Chief Medical Officer of Abcuro, Dr. H. Jeffery Wilkins, emphasized the importance of this milestone. According to Dr. Wilkins, ulviprubart is a groundbreaking therapy targeting KLRG1 and has the potential to significantly change the treatment landscape for IBM patients. He also mentioned that initial data from this trial would likely be available in the first half of 2026.

Inclusion body myositis is a disease that severely impacts the quality of life of those affected. Paula J. Eichenbrenner, Executive Director of The Myositis Association, noted the profound effect IBM has on patients and their families. She highlighted the need for a disease-modifying treatment, pointing out that current therapies like exercise and physical therapy can only offer limited relief. The absence of effective treatments places a heavy burden on families, who must help their loved ones manage both the physical and emotional challenges of the disease.

The Phase 2/3 MUSCLE clinical trial (NCT05721573) is being conducted globally across multiple centers. It is a randomized, double-blind, placebo-controlled trial that will assess the efficacy, safety, and tolerability of two dosage levels of ulviprubart (0.5 mg/kg and 2.0 mg/kg) compared to a placebo over a 76-week period. Following this period, there will be an additional 4-week safety follow-up.

Ulviprubart (ABC008) is an innovative anti-KLRG1 antibody that selectively targets highly cytotoxic T cells while sparing other types of T cells, such as naïve, regulatory, and central memory T cells. This selective targeting makes ulviprubart a promising candidate for treating diseases driven by highly cytotoxic T cells, including IBM, T cell large granular lymphocytic leukemia (T-LGLL), and mature T cell malignancies. Both the US Food and Drug Administration (FDA) and the European Medicines Agency (EMA) have granted orphan drug designation to ulviprubart for the treatment of IBM.

Inclusion body myositis is characterized by chronic attacks from highly cytotoxic T cells on muscle tissue, leading to progressive muscle weakness and atrophy. Patients often experience loss of grip, dexterity, and mobility. Current treatment options are limited, focusing mainly on managing symptoms rather than altering the course of the disease. Published epidemiology studies estimate that more than 50,000 people in the US and Europe suffer from IBM.

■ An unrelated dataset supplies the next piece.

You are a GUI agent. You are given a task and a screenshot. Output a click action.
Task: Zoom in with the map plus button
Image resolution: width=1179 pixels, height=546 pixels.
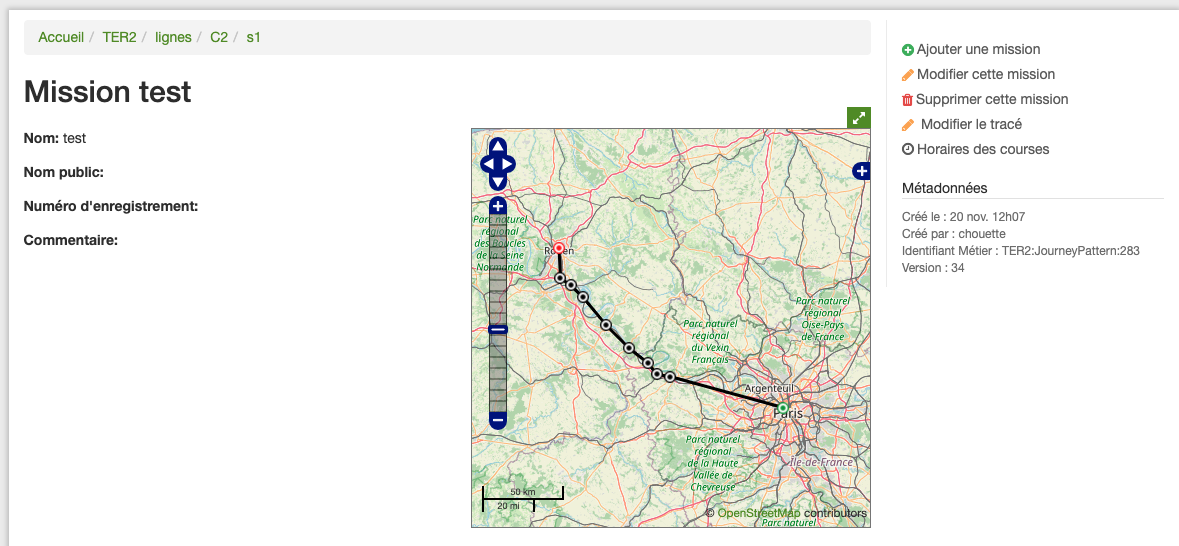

Abcuro specializes in developing first-in-class immunotherapies aimed at treating autoimmune diseases and cancer by precisely modulating highly cytotoxic T cells. The company’s leading program, ulviprubart, is currently undergoing clinical trials for both IBM and T cell large granular lymphocytic leukemia.

This development marks a significant advance for IBM patients and their families, offering hope for what could become the first effective treatment for this challenging disease.